--- DATA ---

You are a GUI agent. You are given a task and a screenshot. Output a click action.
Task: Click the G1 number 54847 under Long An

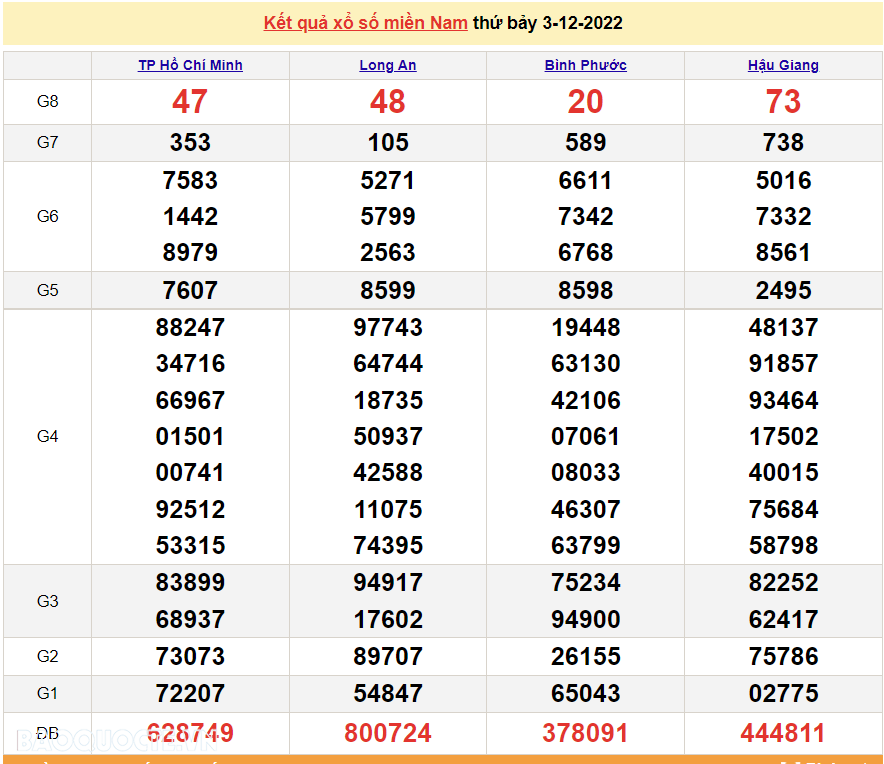[x=388, y=693]
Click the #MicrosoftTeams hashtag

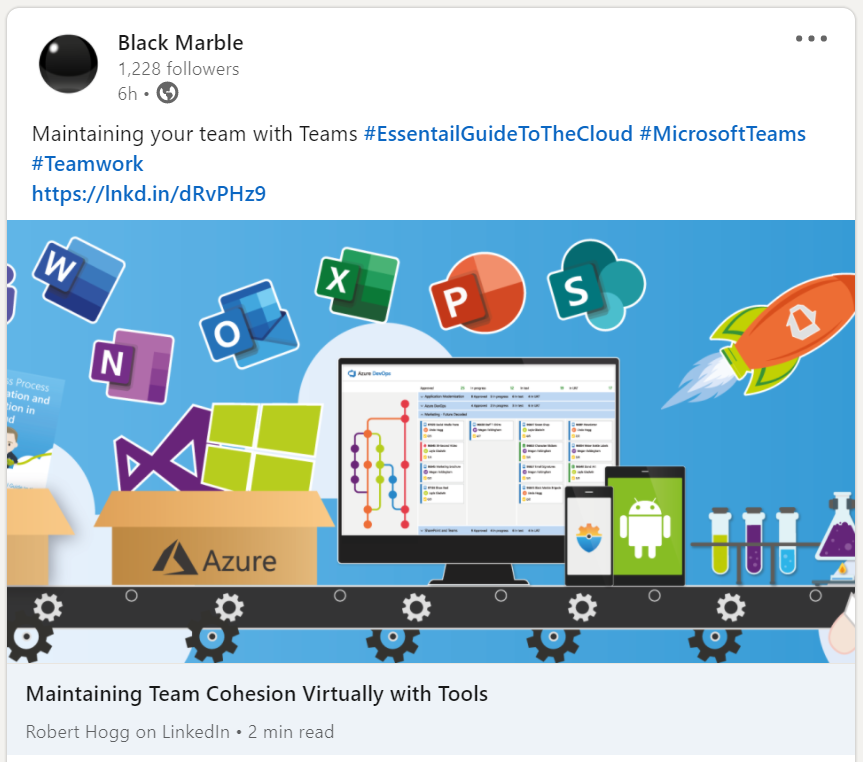coord(722,134)
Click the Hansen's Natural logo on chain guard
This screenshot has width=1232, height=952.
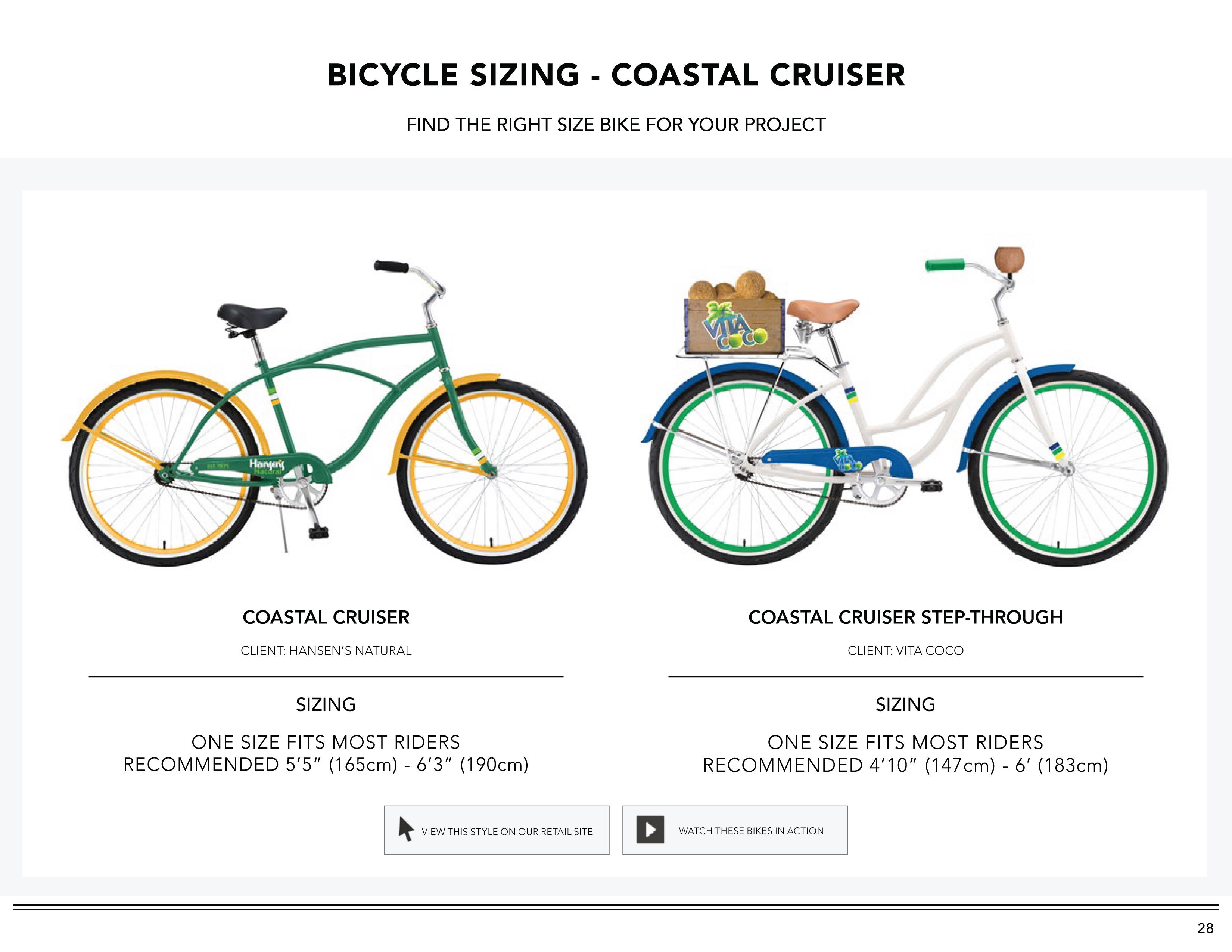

---

DESCRIPTION OF THE TASK: What you hand back should match the listing exactly, except that no pictures appear.

SOLUTION:
You are a GUI agent. You are given a task and a screenshot. Output a click action.
Task: Click the G1 number 54847 under Long An

[x=388, y=693]
Click the #MicrosoftTeams hashtag

coord(722,134)
Click the Hansen's Natural logo on chain guard
This screenshot has width=1232, height=952.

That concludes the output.